[Python-ideas] Exploiting type-homogeneity in list.sort() (again!)

Elliot Gorokhovsky elliot.gorokhovsky at gmail.com
Tue Mar 7 16:10:00 EST 2017


On Tue, Mar 7, 2017 at 1:47 PM Erik <python at lucidity.plus.com> wrote:

>
> I'd prefer the sort optimization to be based on what my list contains
> NOW, not on what it may have contained some time in the past, so I'm not
> a fan of the "once heterogeneous, always considered heterogeneous"
> behaviour if it's cheap enough to avoid it.
>

Sure. Dictionaries actually don't implement this, though: as soon as they
see a non-string key, they permanently switch to a heterogeneous state
(IIRC).

I think the bigger problem, though, is that most list use does *not*
involve sorting, so it would be a shame to impose the non-trivial overhead
of type-checking on *all* list use.
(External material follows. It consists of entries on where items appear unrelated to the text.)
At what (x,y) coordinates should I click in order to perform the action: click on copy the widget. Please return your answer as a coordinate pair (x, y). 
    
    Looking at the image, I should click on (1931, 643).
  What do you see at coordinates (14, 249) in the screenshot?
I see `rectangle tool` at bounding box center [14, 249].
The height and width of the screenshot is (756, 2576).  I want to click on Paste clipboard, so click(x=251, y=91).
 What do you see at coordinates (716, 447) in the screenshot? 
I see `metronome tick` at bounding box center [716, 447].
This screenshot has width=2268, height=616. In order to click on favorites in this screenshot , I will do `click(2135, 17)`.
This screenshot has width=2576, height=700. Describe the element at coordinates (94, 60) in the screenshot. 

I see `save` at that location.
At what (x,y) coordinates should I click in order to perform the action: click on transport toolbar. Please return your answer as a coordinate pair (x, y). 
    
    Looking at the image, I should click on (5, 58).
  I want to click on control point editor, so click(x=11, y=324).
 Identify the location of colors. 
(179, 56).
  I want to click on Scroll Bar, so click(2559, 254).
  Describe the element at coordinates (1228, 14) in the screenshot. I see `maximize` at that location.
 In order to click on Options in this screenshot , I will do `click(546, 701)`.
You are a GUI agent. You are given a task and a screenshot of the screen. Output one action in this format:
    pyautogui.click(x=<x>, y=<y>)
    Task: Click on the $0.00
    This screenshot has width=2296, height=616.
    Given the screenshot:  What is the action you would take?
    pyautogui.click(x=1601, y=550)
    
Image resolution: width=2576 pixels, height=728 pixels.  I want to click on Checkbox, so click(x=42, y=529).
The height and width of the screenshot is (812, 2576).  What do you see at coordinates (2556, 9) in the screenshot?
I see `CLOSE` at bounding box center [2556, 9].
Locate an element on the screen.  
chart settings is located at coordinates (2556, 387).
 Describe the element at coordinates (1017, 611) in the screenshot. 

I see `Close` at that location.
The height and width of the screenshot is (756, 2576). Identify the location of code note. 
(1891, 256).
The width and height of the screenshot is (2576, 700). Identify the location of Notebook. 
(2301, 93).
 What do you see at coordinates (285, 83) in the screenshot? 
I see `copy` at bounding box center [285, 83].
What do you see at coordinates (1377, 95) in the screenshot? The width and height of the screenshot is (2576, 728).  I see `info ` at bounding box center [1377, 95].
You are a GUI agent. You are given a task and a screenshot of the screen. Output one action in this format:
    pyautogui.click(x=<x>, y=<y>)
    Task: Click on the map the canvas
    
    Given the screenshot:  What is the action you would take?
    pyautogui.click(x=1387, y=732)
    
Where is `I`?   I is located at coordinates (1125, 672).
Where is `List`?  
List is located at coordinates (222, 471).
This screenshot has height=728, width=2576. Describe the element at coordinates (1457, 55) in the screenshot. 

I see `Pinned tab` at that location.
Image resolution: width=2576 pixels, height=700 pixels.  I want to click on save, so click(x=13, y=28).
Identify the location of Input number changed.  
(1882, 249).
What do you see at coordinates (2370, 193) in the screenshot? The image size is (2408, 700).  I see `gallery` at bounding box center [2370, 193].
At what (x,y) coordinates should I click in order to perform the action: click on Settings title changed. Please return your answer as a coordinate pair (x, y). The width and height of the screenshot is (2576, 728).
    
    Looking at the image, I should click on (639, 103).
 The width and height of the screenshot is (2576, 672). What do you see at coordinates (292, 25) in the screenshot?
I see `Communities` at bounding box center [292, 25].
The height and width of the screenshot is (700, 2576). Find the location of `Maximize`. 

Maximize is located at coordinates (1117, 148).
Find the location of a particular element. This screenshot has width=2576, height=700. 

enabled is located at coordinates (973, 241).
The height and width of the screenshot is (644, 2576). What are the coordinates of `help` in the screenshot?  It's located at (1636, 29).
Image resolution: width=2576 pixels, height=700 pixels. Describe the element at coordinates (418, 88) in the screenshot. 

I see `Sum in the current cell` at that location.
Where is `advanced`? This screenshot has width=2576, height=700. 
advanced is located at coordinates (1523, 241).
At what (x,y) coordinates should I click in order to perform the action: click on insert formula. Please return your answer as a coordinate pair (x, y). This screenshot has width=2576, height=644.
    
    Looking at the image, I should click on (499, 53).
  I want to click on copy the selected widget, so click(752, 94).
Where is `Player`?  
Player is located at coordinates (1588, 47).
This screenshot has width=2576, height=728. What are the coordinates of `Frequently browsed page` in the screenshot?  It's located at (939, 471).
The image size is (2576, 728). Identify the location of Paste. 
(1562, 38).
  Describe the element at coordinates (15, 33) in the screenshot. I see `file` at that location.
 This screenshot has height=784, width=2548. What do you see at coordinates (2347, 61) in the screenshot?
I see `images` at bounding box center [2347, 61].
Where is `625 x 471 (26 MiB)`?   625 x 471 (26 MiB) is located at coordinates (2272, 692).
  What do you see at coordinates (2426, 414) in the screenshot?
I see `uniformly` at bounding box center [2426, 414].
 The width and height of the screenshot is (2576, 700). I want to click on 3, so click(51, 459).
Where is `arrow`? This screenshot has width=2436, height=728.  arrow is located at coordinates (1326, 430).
With dictionaries, you have to
type-check inserts anyway (for equality testing), so it's less of a
problem.  But the fundamental list operations *don't* require type-checking
currently, so why add it in? In practice, the pre-sort check is *very*
cheap, and its cost is only imposed on sort usage.

Anyway, my patch could always be a precursor to a more general optimization
along these lines. I'm almost finished fixing the problem Tim identified
earlier in this thread; after that, it'll be ready for review!